◆ Exercise details
For this exercise, please return exactly the line containing "Open the Opera browser from the taskbar" and each line after it through the end of the records, with no pictures included.

◆ Records for this task
◇ ◇ ◇ ◇ ◇
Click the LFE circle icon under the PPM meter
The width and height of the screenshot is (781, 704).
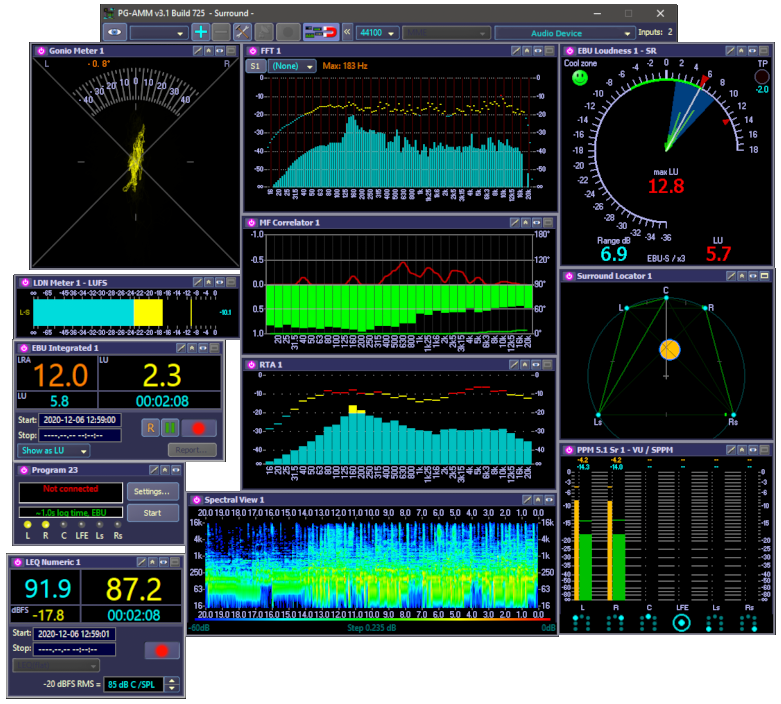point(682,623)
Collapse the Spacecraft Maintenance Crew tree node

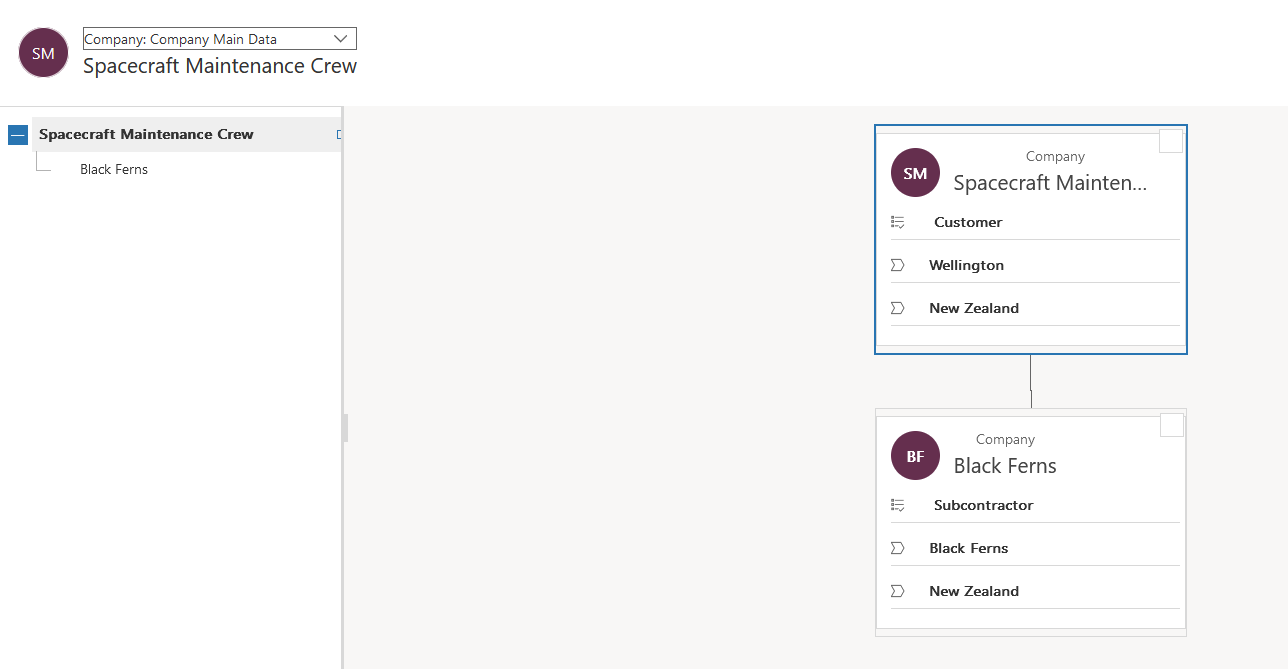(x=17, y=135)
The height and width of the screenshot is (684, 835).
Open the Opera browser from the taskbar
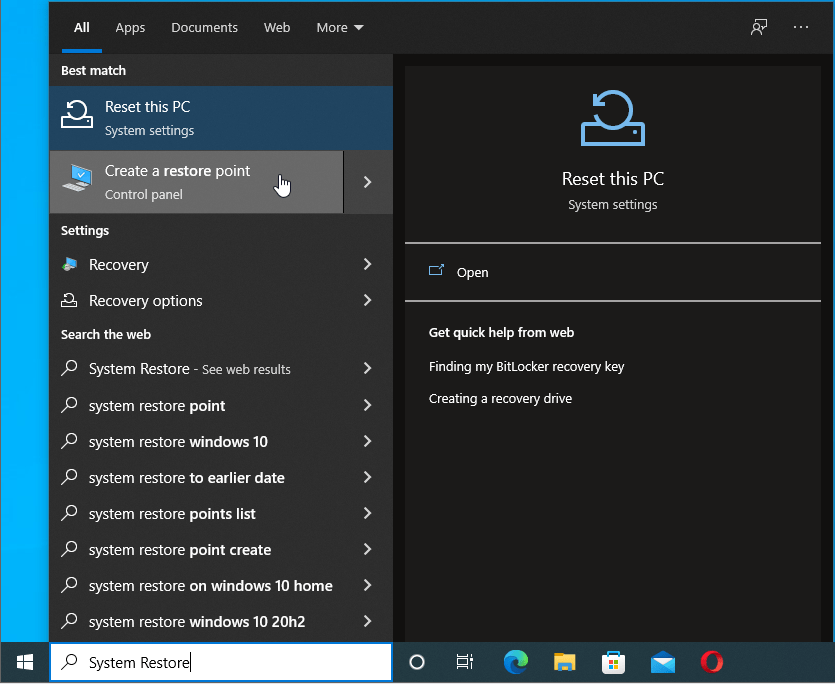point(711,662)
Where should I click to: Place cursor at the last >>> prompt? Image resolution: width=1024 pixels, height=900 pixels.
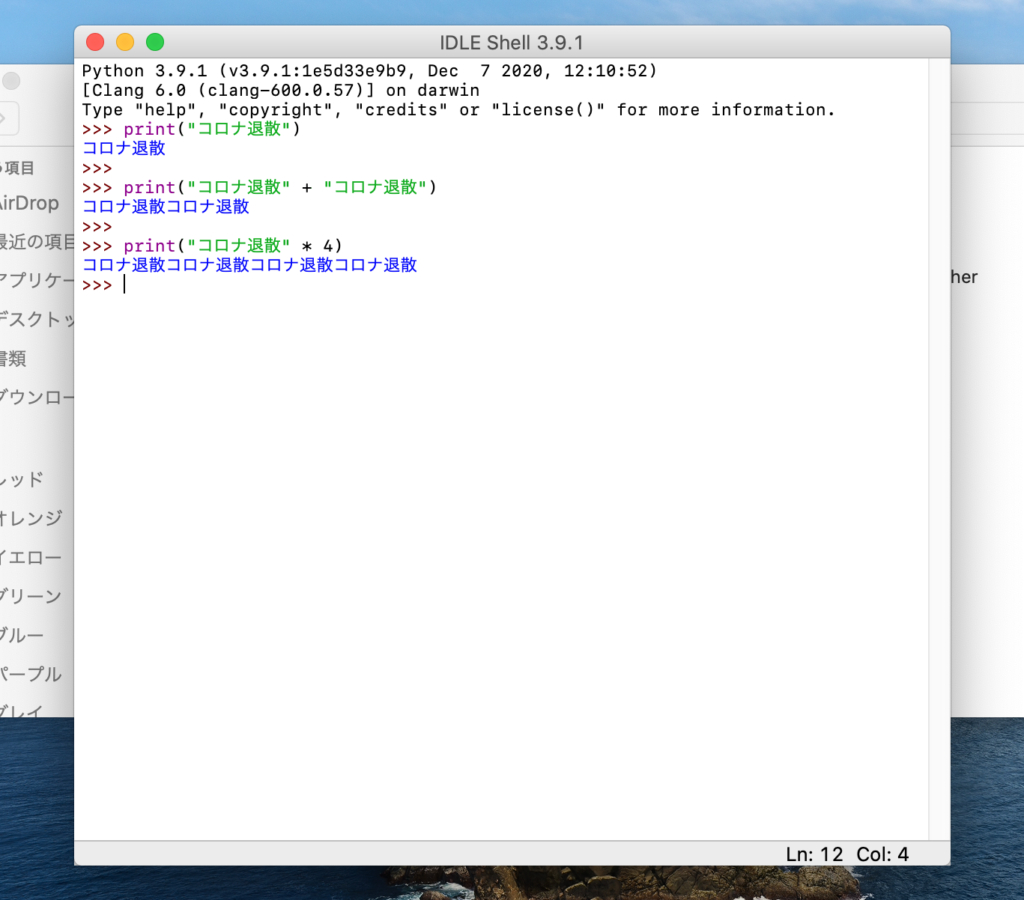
◇ ◇ ◇ ◇ ◇
◆ Solution for this problem
Open the Opera browser from the taskbar
point(711,662)
Where should I click to: Place cursor at the last >>> prompt? Image resolution: width=1024 pixels, height=900 pixels.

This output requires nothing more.